But there is consensus that inflation is among the greatest impediments to Brazil’s once robust economic growth.
Annual inflation in April accelerated to 6.42 per cent from 6.15 per cent in March, much higher than the 4.5 per cent set by the Central Bank, a Bloomberg poll showed.
To cope with the inflation and a drop in consumer confidence, the monetary policy committee at the Central Bank raised the benchmark Selic interest rate to 12.5 per cent for next year.
Last month it raised it twice, first up from 10.75 to 11 per cent late, and then further to 12 per cent.
The ECB’s unanimous decision is the eleventh consecutive time that the Bank has raised rates.
This all comes at a time when foreign investors are giving Brazil a more scrutinizing look, especially after last month’s announcement by US-based credit ratings agency Standard & Poor’s (S&P) that it had downgraded the Brazilian economy to BBB- from BBB.
Although S&P said that its outlook for Brazil in 2014 was stable, the new status means that Brazil is considered at the lowest investment grade by market participants.
S&P cited the sluggish economy and weaker-than-expected growth potential, rising debt, government debt and deficit as the reasons for its downgrade.
The ratings agency said that it expects Brazil’s economy to grow at 1.8 per cent in 2014, down from 2.3 per cent last year.
But Brazilian officials are optimistic that the World Cup, scheduled for this summer, will inject considerable revenue into the economy.
The Brazilian Tourism Ministry forecasts that the 2014 soccer World Cup will generate around 62.1 billion reais (or $27.7 billion) in revenues, three times what was injected into the country’s economy during last year’s Confederations Cup tourney.

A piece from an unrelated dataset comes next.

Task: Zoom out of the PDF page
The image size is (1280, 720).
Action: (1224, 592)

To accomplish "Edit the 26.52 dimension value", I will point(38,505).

The Ministry released data recently showing that the 2013 Confederations Cup boosted Brazil’s gross domestic product (GDP) by 9.7 billion reals ($4.37 billion).
According to a report compiled by the Foundation Institute for Economic Research (FIPE) and released by the ministry on its website, 58 per cent of the total revenue remained in the host cities and 42 per cent was distributed to the rest of the country.
The event also created 303,000 jobs, 60 per cent of them in the host cities, and the remaining 40 per cent in the rest of the country, claims the report.
The administration of President Dilma Rousseff now hopes that the World Cup will generate about three times that amount.